Questions to answer:
1 - Answer these questions using the budget report.
(a) What deficit did the primary balance post in December?
(b) Which two items made the highest contributions to the SCT collections?
(c) To what amount did tax revenues rise in 2020?
2 - Carry on writing the budget report from the point where it ends.
=== Extract to read ===
In December, Budget gave a deficit of TL40.7bn. There was no consensus available. Budget gave a deficit of TL 30.8bn in Dec.19 (Nov.20: TL+13.4bn). Accordingly, the budget gave a deficit of TL172.7bn in 2020 (2020 Initial Target: TL-138.9bn, 2020 Revised Target: TL 239.2bn, 2019: TL-123.7bn). Hence, budget deficit to GDP ratio was 3.5% in 2020 according to the our calculations (2020 Initial Target:-2.9%, 2020 Revised Target: -4.9%, 2019: -2.9%).Additionally, the primary balance posted a deficit of TL35.8bn in December (Dec.19: TL-26.6bn, Nov.20: TL+22.9bn). Hence, primary deficit was TRY38.8bn in 2020 (2020 Initial Target: TL+0.1bn, 2020 Revised Target: TL -101.8bn, 2019:TL-23.8bn). Therefore, primary deficit to GDP ratio was -0.8% in 2020 (2020 Initial Target:0%, 2020 Revised Target: -2.1%, 2019: -0.5%). In briefly, we could say that albeit the initial targets missed, actual budget figures was better than the revised targets remarkably.
Budget revenues increased by TL24.2bn YoY, up 16% YoY in real terms, to TL97.6bn. Tax revenues increased by TL8.4bn, 14% YoY in real terms, to TL78.5bn, while non-tax revenues increased by TL5.8bn, up by 26% YoY in real terms, to TL19.1bn. The main drivers on the YoY increases on the tax revenues were collections from Special Consumption Taxes (SCT), foreign trade and Value Added Tax (VAT). The highest contributions to the SCT collections came from SCT on motor vehicles and tobacco. This outlook could be seen as a reflection of the ongoing recovery trend and beginning of the collection of some deferred revenues. In 2020, budget revenues increased by TL154.2bn, up 4.8% YoY to TL1,029bn. Tax revenues increased by TL159.2bn, 10% YoY in real terms, to TL833bn, while non-tax revenues decreased by TL5bn, down by 13% YoY in real terms, to TL196.4bn.
=== Given records ===
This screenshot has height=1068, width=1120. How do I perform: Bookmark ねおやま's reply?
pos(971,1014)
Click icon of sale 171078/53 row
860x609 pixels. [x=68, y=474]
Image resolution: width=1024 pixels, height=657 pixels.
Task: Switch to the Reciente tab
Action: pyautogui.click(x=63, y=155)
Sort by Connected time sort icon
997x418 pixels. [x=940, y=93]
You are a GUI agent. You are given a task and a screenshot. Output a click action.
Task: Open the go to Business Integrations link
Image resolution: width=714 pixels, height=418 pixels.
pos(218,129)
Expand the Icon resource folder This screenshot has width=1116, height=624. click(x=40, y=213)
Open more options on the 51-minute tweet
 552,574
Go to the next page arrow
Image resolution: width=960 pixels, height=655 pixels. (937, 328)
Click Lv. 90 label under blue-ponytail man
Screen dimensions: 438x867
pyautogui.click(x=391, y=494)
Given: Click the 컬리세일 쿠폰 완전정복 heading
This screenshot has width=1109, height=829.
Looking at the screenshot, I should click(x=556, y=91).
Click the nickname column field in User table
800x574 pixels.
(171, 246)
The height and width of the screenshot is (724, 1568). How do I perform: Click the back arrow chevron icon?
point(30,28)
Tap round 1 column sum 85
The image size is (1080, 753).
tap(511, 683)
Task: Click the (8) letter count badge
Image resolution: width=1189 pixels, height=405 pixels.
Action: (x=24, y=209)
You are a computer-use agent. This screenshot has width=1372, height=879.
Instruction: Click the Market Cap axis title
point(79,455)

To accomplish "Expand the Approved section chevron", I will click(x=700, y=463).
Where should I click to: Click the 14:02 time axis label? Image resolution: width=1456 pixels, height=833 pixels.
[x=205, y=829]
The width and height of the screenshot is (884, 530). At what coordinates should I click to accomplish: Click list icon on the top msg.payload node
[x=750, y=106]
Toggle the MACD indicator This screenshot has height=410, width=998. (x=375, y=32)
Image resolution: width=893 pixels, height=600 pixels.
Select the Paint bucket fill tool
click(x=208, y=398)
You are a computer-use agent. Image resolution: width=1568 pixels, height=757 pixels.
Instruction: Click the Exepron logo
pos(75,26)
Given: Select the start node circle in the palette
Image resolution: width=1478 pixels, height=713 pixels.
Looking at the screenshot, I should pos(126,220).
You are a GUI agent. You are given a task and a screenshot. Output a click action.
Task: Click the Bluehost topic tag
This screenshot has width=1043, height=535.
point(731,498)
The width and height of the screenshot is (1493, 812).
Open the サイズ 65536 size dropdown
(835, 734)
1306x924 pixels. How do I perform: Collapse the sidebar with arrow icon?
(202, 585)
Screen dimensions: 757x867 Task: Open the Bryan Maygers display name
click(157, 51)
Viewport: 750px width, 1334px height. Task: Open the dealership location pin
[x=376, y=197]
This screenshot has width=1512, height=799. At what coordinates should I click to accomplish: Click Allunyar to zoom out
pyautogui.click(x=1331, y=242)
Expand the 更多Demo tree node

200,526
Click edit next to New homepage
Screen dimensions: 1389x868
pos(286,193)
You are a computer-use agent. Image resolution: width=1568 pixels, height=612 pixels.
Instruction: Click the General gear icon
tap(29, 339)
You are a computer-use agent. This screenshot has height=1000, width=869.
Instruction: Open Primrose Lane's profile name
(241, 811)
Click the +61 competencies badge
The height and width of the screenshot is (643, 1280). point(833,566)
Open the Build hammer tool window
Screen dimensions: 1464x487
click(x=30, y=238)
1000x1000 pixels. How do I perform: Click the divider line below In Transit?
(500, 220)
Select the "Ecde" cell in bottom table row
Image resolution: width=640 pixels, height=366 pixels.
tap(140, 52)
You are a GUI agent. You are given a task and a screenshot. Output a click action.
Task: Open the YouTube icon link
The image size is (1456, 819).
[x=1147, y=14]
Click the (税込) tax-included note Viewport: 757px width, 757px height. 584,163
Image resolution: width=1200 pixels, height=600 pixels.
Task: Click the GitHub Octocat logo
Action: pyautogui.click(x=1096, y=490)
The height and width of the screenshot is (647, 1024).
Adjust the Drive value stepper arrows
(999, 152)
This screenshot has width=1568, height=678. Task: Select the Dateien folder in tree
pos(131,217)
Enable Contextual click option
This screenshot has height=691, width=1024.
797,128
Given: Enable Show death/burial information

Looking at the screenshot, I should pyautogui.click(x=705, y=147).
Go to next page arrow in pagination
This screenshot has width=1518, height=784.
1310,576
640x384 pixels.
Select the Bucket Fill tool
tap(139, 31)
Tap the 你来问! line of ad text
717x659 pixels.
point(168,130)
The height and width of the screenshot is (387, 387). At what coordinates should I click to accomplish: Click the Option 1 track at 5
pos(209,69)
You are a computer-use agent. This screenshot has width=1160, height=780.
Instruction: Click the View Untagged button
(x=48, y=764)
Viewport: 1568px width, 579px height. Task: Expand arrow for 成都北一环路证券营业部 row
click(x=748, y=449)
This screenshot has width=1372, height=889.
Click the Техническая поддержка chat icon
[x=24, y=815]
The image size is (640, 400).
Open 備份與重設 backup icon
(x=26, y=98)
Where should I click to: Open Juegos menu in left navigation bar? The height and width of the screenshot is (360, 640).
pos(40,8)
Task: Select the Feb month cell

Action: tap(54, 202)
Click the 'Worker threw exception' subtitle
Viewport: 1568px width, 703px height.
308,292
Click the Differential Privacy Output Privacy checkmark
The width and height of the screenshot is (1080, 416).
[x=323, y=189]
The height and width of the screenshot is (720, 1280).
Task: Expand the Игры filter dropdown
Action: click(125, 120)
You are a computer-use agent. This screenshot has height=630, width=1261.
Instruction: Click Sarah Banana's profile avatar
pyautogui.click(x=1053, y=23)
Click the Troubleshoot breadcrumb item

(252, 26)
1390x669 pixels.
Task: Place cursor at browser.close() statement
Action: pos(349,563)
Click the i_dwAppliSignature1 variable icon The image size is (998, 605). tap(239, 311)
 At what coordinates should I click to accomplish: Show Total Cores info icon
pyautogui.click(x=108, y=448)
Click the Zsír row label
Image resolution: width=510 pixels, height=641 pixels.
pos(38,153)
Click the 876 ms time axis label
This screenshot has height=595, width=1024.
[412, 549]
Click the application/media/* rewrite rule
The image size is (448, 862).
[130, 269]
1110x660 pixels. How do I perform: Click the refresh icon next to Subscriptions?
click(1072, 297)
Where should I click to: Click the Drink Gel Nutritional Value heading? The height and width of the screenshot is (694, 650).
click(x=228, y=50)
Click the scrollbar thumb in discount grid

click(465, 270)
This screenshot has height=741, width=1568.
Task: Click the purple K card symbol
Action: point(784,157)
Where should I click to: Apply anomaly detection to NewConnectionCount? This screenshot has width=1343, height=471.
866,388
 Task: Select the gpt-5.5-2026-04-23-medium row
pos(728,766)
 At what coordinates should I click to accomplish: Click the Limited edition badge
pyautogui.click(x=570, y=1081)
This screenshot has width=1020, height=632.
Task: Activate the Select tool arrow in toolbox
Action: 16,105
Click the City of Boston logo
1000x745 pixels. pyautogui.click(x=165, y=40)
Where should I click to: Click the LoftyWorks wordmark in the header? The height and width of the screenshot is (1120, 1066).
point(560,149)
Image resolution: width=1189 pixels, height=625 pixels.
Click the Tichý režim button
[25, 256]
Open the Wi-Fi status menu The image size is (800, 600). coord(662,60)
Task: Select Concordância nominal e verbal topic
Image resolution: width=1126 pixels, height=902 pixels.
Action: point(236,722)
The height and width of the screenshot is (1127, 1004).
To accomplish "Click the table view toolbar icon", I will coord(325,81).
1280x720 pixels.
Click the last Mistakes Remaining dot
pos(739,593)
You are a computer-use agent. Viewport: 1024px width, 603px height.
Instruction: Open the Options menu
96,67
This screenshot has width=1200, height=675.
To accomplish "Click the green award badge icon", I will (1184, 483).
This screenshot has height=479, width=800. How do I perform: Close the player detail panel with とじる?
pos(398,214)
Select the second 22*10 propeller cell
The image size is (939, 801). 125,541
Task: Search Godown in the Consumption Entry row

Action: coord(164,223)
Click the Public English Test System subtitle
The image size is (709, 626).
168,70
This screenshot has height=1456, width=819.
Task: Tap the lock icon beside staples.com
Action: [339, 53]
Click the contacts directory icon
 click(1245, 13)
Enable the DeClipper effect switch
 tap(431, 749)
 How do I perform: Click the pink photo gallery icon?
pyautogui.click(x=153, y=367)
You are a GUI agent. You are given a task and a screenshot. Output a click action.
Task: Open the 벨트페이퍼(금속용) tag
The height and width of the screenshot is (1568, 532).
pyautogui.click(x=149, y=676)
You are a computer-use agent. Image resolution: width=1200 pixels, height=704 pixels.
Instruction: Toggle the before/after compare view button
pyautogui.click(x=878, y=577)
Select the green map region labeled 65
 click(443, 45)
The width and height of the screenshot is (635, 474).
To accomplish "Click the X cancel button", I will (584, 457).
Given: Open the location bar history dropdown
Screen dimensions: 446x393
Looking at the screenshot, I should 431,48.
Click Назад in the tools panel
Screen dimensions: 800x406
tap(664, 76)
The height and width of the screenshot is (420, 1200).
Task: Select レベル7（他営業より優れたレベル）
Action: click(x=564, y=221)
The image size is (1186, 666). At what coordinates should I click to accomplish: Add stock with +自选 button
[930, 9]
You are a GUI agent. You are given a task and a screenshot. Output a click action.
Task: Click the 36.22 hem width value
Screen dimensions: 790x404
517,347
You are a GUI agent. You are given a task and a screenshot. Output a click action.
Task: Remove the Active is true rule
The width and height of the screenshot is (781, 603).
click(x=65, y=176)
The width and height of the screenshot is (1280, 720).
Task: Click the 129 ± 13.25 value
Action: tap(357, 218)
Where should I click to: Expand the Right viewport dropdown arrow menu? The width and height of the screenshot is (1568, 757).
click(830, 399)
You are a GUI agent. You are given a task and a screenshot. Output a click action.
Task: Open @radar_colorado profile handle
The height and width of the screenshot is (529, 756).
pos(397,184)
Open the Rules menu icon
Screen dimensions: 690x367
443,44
===
Solved tasks:
1 -
(a) TL35.8bn
(b) SCT on motor vehicles and tobacco
(c) TL833bn

2 -
Budget expenditures increased by TL34.2bn YoY, up 16% YoY in real terms, to TL138.2bn. Non-interest expenditures increased by TL33.5bn YoY, up 16% YoY in real terms, to TL133.4bn, while interest expenditures increased by TL0.7bn YoY, up 2% YoY in real terms, to TL4.9bn. All items of non-interest expenditures except personnel expenditures YoY increases in real terms. The key driver of the increasing budget expenditures was current expenditures due to the ongoing need of incentives. In 2020, budget expenditures increased by TL202.2bn, up by 7% in real terms to TL1,202bn. Non-interest expenditures increased by TL168.2bn YoY, up 5.7% YoY in real terms, to TL1,068bn, while interest expenditures increased by TL34bn YoY, up 19% YoY in real terms, to TL134bn.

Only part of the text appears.